• [TEXTO PARA ANÁLISE]:
*-*-*

Bom editorial do Estadão
Golpe contra o Mercosul
O Estado de S.Paulo
Em mais uma decisão
desastrada e vergonhosa para a diplomacia brasileira, a presidente Dilma
Rousseff apoiou a suspensão do Paraguai e a admissão da Venezuela como sócia do
Mercosul. Seguiu a orientação de sua colega argentina, Cristina Kirchner, de
credenciais democráticas abaixo de duvidosas, e sujeitou o destino do bloco
regional aos objetivos políticos do caudilho Hugo Chávez. Como se quisesse dar
razão a todos os críticos da escandalosa manobra encenada em Mendoza, o chefão
venezuelano vociferou: "Não tenho dúvidas de que por trás daquele grupo de
senadores do Paraguai está a mão do império, tentando impedir a conformação de
uma verdadeira potência na América do Sul". Ele se referia ao último
obstáculo à sua participação com direito de voto na cúpula dirigente do
Mercosul. Não se sabe se a presidente brasileira corou ou sentiu pelo menos um
leve arrependimento ao ler esse palavrório. Seus conselheiros diplomáticos e
estrategistas internacionais devem ter exultado, ao receber a aprovação por
mais esse ato de submissão ao grande movimento redentor da América do Sul, o
kirchnerbolivarianismo.
Além de representar
mais uma grave ameaça ao Mercosul, já enfraquecido por suas divisões, pelo
protecionismo interno e por sua incapacidade de integração competitiva na
economia global, a decisão a favor do ingresso da Venezuela é muito discutível
do ponto de vista legal. Suspenso da participação nas reuniões e nas
deliberações do bloco, o Paraguai se mantém, no entanto, como sócio. Quando for
readmitido, depois da eleição presidencial de abril de 2013, a oposição de seus
senadores ao ingresso da Venezuela terá perdido efeito? Especialistas contestam
essa possibilidade ou, no mínimo, têm dúvidas relevantes sobre o assunto. Esse
grupo inclui o chanceler uruguaio, Luiz Almagro.
Surge, portanto, um
contraste dos mais interessantes: não há como negar a legalidade do impeachment
do presidente Fernando Lugo (nem o governo brasileiro usou a palavra
"golpe"), mas há uma boa base para contestar a punição imposta ao
Paraguai. Em outras palavras, há bons argumentos para qualificar como golpe a manobra
usada para possibilitar a admissão de Hugo Chávez como membro pleno da mesa
diretora do Mercosul. Quem, nessa história, merece de fato ser chamado de
golpista? Até agora, os presidentes e diplomatas envolvidos na condenação do
Paraguai foram incapazes de sustentar sua decisão em um claro fundamento
jurídico. Há uma diferença considerável entre apontar a rapidez do processo de
impeachment do presidente Lugo e provar a violação de uma norma constitucional.

*-*-*

• [TAREFAS]:
1 > Extraia do editorial o trecho entre "Além de representar" e "uruguaio, Luiz Almagro.", inclusive.
2 > Traduza para o inglês esta frase do editorial: "Suspenso da participação nas reuniões e nas deliberações do bloco, o Paraguai se mantém, no entanto, como sócio."
As linhas abaixo vêm de outra fonte.

*-*-*

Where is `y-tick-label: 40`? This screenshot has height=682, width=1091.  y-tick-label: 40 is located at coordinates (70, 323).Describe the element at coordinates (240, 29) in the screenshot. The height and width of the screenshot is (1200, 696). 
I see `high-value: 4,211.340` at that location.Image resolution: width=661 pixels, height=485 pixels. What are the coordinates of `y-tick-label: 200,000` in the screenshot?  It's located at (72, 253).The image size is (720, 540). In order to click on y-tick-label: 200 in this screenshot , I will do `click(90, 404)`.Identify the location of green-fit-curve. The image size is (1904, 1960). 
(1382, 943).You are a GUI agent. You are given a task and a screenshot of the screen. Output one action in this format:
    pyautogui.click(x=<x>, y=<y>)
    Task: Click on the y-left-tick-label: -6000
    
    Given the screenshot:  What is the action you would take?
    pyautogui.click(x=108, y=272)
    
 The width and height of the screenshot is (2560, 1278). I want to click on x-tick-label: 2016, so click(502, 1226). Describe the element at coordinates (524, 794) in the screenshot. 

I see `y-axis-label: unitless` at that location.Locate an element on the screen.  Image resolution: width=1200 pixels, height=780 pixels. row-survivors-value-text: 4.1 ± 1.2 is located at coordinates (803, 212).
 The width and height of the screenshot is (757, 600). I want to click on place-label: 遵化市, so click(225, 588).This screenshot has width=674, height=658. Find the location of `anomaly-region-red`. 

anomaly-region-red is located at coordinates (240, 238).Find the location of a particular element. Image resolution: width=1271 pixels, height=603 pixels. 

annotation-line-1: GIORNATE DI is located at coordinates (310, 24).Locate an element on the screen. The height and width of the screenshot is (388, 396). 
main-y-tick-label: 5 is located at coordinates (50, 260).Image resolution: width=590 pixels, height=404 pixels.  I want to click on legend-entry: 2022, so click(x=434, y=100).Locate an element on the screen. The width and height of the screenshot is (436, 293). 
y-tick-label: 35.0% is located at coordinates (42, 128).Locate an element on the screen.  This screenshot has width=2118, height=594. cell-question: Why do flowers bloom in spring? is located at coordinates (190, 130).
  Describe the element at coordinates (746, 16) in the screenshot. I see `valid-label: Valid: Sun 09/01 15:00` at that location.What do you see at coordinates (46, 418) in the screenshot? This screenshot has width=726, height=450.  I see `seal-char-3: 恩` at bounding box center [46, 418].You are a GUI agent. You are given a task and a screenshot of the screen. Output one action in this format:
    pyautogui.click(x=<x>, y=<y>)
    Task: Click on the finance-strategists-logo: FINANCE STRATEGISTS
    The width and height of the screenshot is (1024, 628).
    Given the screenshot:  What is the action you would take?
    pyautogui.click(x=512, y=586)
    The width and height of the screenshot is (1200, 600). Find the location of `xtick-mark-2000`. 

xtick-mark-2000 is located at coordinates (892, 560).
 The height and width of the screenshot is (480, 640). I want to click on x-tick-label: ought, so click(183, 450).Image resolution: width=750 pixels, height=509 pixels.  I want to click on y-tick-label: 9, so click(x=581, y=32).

*-*-*

• [RESPOSTAS POR ITEM]:
1 >
Além de representar
mais uma grave ameaça ao Mercosul, já enfraquecido por suas divisões, pelo
protecionismo interno e por sua incapacidade de integração competitiva na
economia global, a decisão a favor do ingresso da Venezuela é muito discutível
do ponto de vista legal. Suspenso da participação nas reuniões e nas
deliberações do bloco, o Paraguai se mantém, no entanto, como sócio. Quando for
readmitido, depois da eleição presidencial de abril de 2013, a oposição de seus
senadores ao ingresso da Venezuela terá perdido efeito? Especialistas contestam
essa possibilidade ou, no mínimo, têm dúvidas relevantes sobre o assunto. Esse
grupo inclui o chanceler uruguaio, Luiz Almagro.

2 > Suspended from participation in the bloc's meetings and deliberations, Paraguay nevertheless remains a member.